Title: Plowing on the prairie beyond the Mississippi / sketched by Theodore R. Davis, 1868. Notes: Illus. in Harper's weekly, 1868 May 9, p. 292. Source: Library of Congress, http://www.loc.gov/pictures/item/90712909



In 1863, by his own account he was employed by a railroad company to run a saw mill in Lichfield, Montgomery County, Illinois, and must have still been doing some farming as that's listed as his occupation in his draft registration in July of that year.

In 1870 he had acquired $2,500 worth of land according to the U.S. Census that year, with personal property of $200, and as shown in the 1880 U.S. Federal Census Non-Population Schedule for Productions of Agriculture, he mostly farmed Indian corn, wheat, and oats. He had 18 pigs, 3 horses and some poultry too.
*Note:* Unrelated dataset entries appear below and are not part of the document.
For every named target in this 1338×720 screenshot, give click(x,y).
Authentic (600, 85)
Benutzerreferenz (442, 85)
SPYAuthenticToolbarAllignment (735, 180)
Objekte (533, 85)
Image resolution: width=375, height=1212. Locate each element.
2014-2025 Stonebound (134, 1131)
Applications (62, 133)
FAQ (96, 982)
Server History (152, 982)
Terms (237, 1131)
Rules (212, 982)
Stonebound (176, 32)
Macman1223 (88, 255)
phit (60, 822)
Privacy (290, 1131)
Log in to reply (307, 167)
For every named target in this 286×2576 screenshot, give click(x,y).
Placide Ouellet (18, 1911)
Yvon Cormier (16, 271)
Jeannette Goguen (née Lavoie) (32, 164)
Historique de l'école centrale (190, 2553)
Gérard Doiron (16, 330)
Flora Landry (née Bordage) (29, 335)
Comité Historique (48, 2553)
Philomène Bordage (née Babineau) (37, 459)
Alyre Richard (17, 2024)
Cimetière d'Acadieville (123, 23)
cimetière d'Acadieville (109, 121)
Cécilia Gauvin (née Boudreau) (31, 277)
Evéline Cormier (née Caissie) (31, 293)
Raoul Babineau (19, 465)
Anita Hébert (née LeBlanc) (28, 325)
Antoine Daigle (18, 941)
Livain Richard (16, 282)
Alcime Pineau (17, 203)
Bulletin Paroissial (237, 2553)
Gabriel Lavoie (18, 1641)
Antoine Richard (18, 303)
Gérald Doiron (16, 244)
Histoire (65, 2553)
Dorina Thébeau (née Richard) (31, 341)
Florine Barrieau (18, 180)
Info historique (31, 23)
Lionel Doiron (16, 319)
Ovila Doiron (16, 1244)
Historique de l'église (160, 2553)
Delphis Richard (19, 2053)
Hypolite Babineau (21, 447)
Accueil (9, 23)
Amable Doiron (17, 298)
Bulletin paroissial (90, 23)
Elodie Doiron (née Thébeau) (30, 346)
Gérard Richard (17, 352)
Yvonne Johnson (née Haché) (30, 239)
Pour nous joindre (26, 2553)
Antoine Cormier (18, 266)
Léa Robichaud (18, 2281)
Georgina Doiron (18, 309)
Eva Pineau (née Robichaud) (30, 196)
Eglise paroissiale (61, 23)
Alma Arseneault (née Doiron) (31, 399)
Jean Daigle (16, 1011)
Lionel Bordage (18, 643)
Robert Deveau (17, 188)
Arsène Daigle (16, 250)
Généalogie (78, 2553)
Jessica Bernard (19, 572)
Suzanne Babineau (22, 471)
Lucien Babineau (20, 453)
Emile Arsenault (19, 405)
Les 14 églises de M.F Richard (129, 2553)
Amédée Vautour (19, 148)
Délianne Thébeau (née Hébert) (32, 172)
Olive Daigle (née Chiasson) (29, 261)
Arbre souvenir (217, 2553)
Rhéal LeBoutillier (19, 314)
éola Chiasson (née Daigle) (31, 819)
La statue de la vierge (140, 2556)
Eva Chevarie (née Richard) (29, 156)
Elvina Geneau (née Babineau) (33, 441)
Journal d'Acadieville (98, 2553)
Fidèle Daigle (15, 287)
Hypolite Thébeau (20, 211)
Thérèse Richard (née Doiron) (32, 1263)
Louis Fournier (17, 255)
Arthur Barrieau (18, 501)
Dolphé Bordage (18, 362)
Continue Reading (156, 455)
He and his son Lewis Logan Slater (my great grandfather) practiced as lawyers in Harvel, Montgomery County, Illinois, and G.W. also served as Constable, a Justice of the Peace and had a place on the Town Council there.

Census Year: 1880; Census Place: Harvel, Montgomery, Illinois
Source: Ancestry.com. Selected U.S. Federal Census Non-Population Schedules, 1850-1880 [database on-line]. Provo, UT, USA: Ancestry.com Operations, Inc., 2010.

Perhaps he got tired of farming because by the 1885 Kansas State Census, he and his wife and their two youngest children (twins Sarah and James) were living in Elk County, Kansas, and he had become an insurance agent. 


Source: Ancestry.com.. Kansas State Census Collection, 1855-1925 [database on-line]. Provo, UT, USA: Ancestry.com Operations Inc, 2009. Original Data: 1885 Kansas State Census. Microfilm reels K-1 – K-146. Kansas State Historical Society.

This double portrait of George W. and Sarah M. (Matthews) Slater was probably taken during that period. (I love her dress!)


Photo courtesy of Olive Kennedy


In the 1895 Kansas State Census, he and Sarah are living in Severy in Greenwood County, Kansas,


Source: Ancestry.com.. Kansas State Census Collection, 1855-1925 [database on-line]. Provo, UT, USA: Ancestry.com Operations Inc, 2009. Original Data: 1895 Kansas State Census. Microfilm reels K-1 – K-169. Kansas State Historical Society.

And that's probably where G.W. died at the age of 67 on October 10, 1899. He's buried in Twin Grove Cemetery in Severy.